The beauty of a Hip-Hop mind is that it will always recognize raw talent from a purist stance. Yasiin Bey and advertising executive Free Richardson have teamed up to open an art gallery called The Compound, artnet News reports. Stationed in the South Bronx, The Compound will be a place for marginalized artists to showcase their work without any forced institutionalized judgment.
The Black Star legend will hold down the organization of collections and special projects, while Richardson will take charge of daily operations. “The gallery will serve as a space for all mediums of art,” Bey said. “Free will run day-to-day operations alongside staff and I will bring in curatorial and special projects.”

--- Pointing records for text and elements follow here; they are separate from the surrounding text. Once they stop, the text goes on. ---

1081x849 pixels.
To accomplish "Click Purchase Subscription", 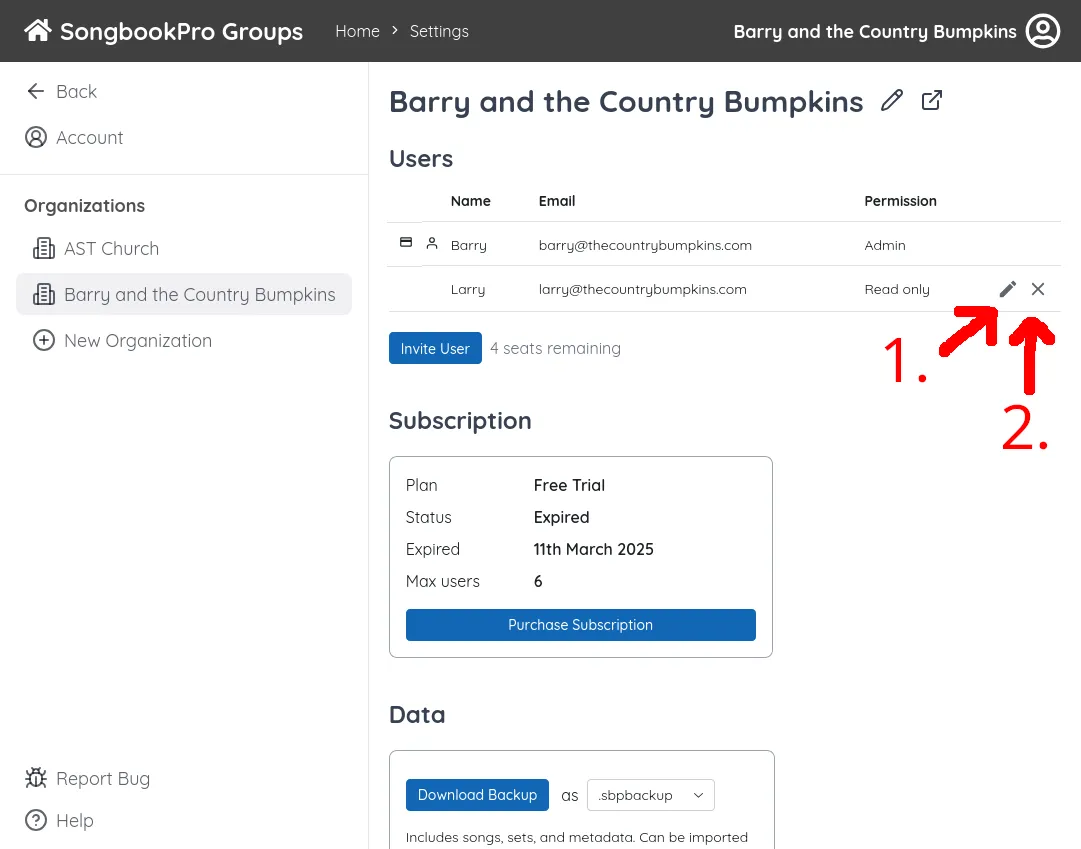I will click(x=580, y=624).
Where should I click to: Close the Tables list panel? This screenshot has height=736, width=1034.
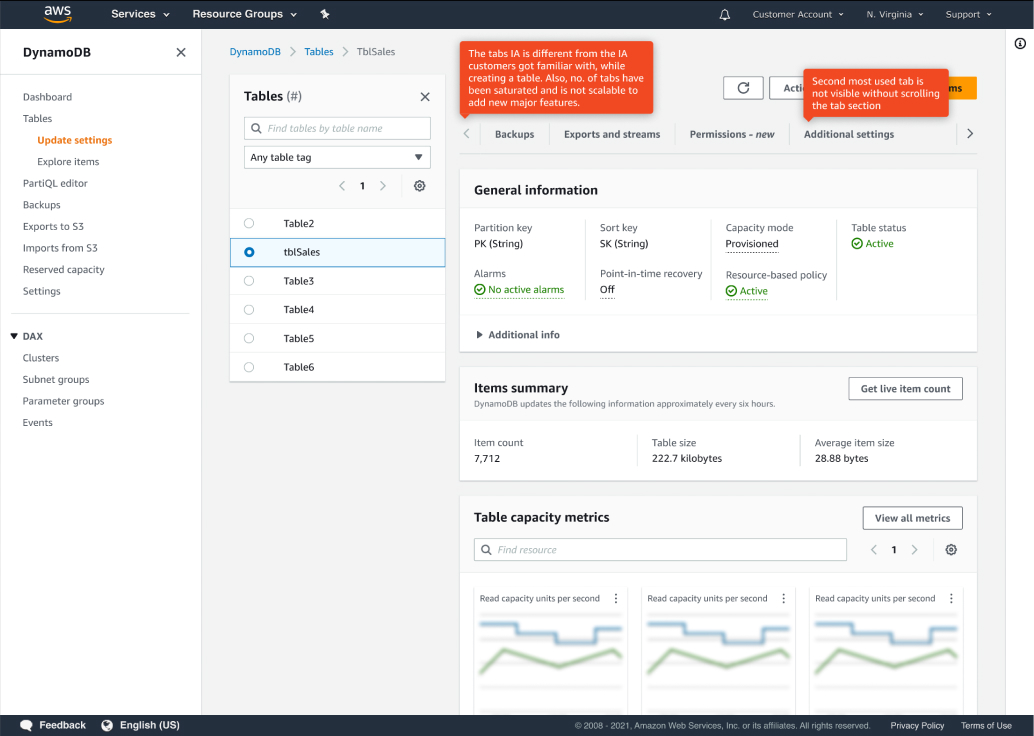[425, 97]
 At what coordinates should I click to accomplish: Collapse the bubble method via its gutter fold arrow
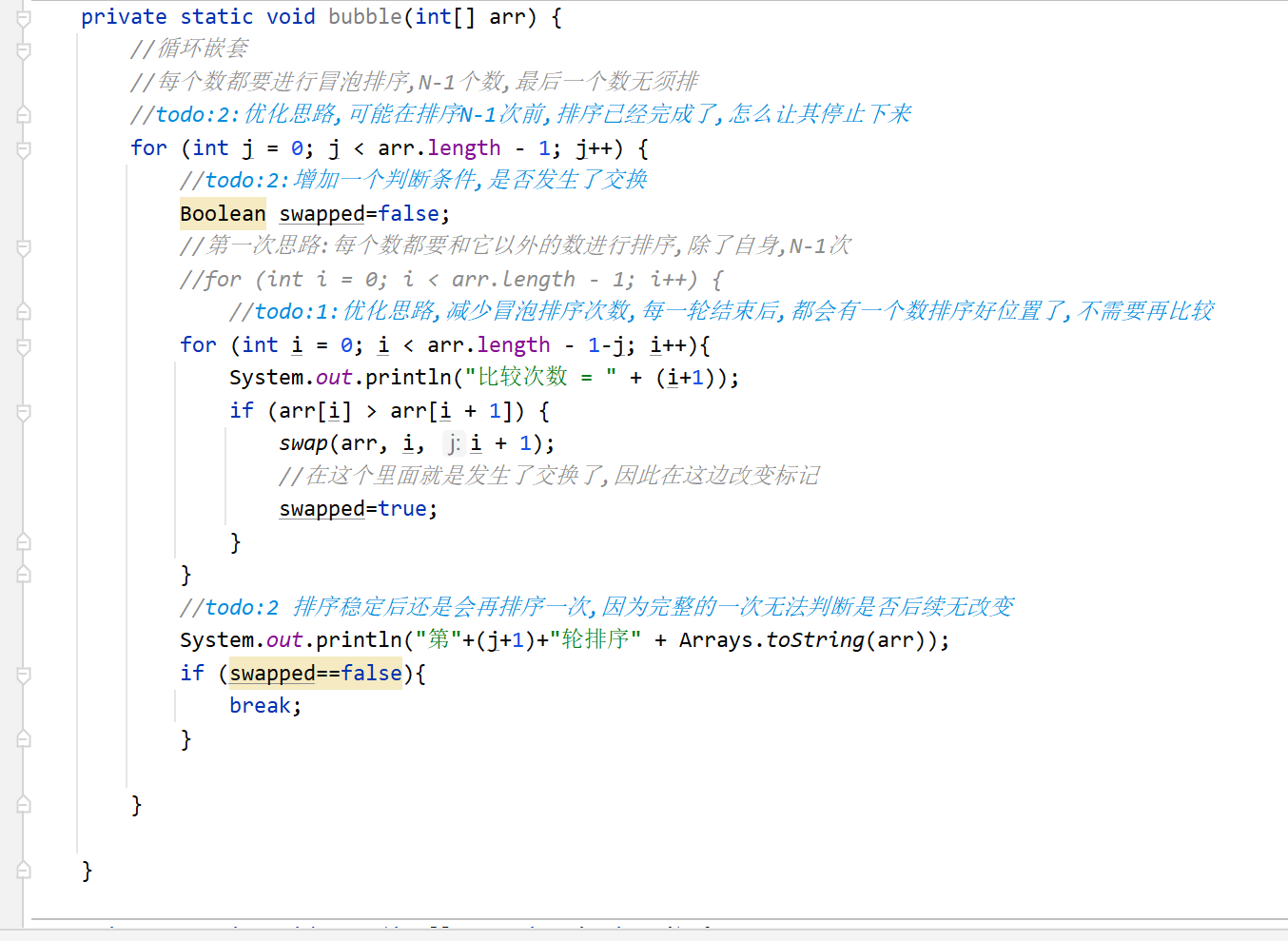21,16
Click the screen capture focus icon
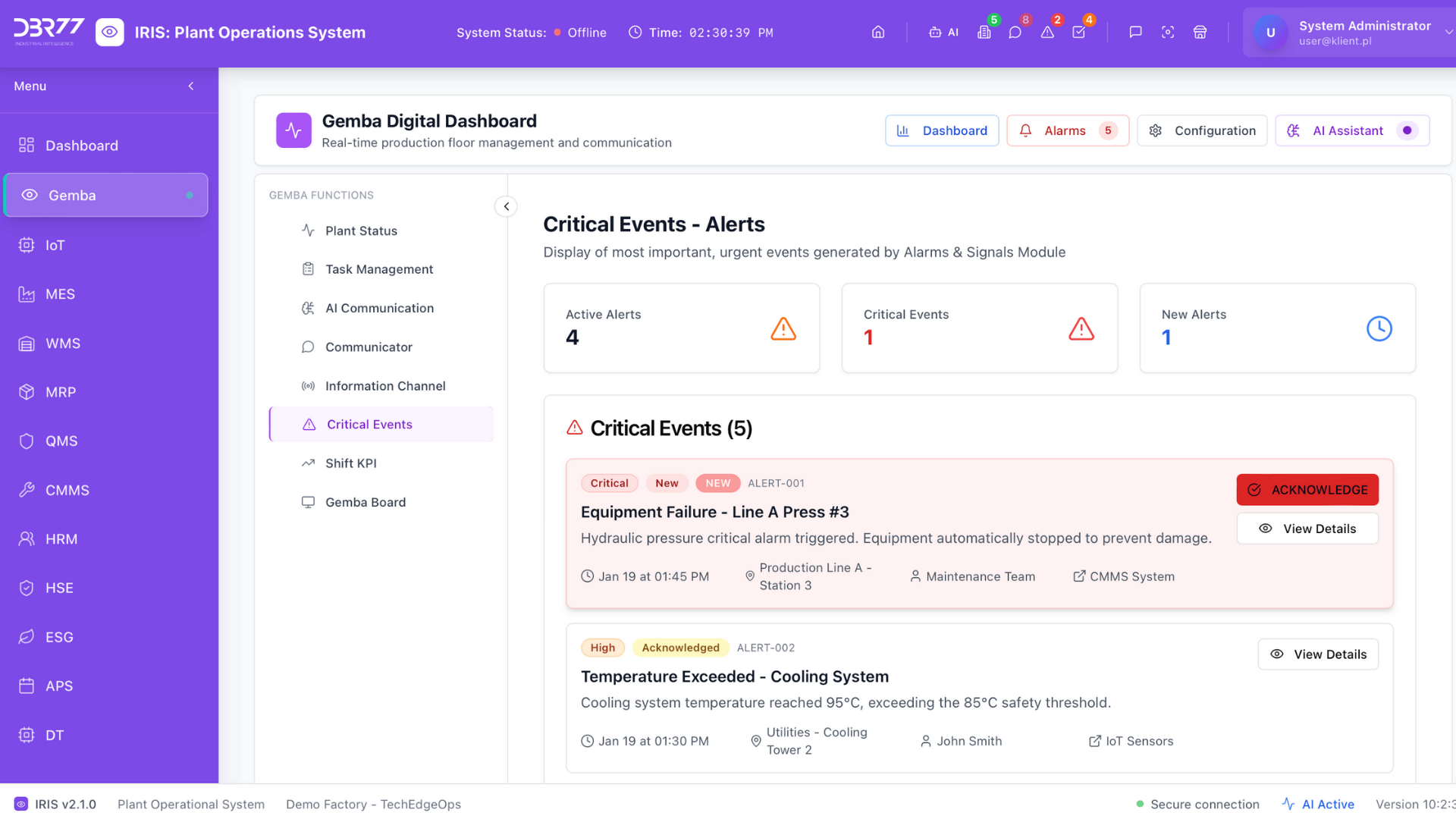This screenshot has height=819, width=1456. tap(1168, 33)
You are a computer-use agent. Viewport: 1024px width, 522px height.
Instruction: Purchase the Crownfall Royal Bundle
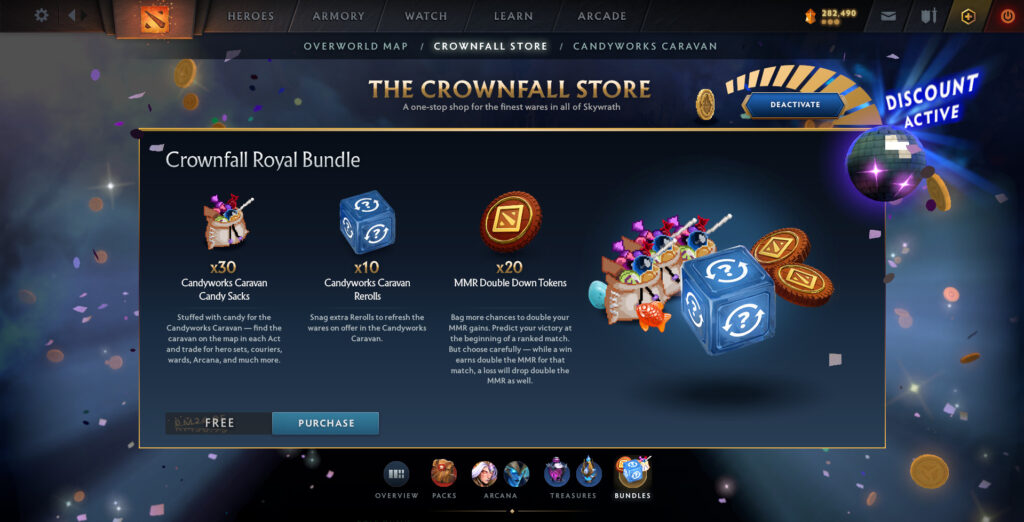coord(326,423)
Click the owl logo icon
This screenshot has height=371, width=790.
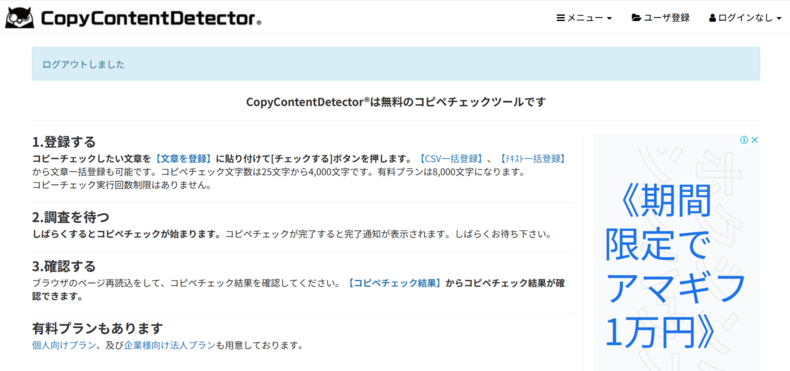pos(20,18)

With a goal to unleash to next KAWS or Jean-Michel Basquiat, the profound duo found the South Bronx to be an ideal location for the gallery due to the New York City borough’s famed Hip-Hop origins. The approach for The Compound is rather subjective, as the connection between street and fine art will be visually broken down as Bey and Free seek to find the next artist to break the struggling barrier. The art establishment tends to only favor urban art when it serves the convenience of a lucrative endeavor. The coming of The Compound aims to debunk such a mentality. “For me everything is art,” Richardson disclosed. “What often happens is that certain artists don’t get a fair chance, and a lot of galleries don’t accept certain artists. The whole blue-chip world isn’t fair because certain artists that are just as good will never be accepted.”
The Compound will host its first show in the middle of August, an avid display of the monumental work of Jonathan Mannion, one of Hip-Hop’s most iconic photographers reigning from the ’90s who has taken the most recognized flicks of legends in the likes of Busta Rhymes, Jay-Z, Lauryn Hill and Nas. The profound Bronx gallery is an extension of Richardson’s Bronx-based studio and workshop facility which was also slated The Compound he opened back in 2008. Here, there was steady representation for artists. Information on the new gallery has not been released, however, at this time it will only focus on exhibitions. Overall, the gallery’s agenda appears to be in sync with the wellness of Hip-Hop. Bey, a now “retired” emcee continues to contribute his smarts to cultivate the culture in such a purist way.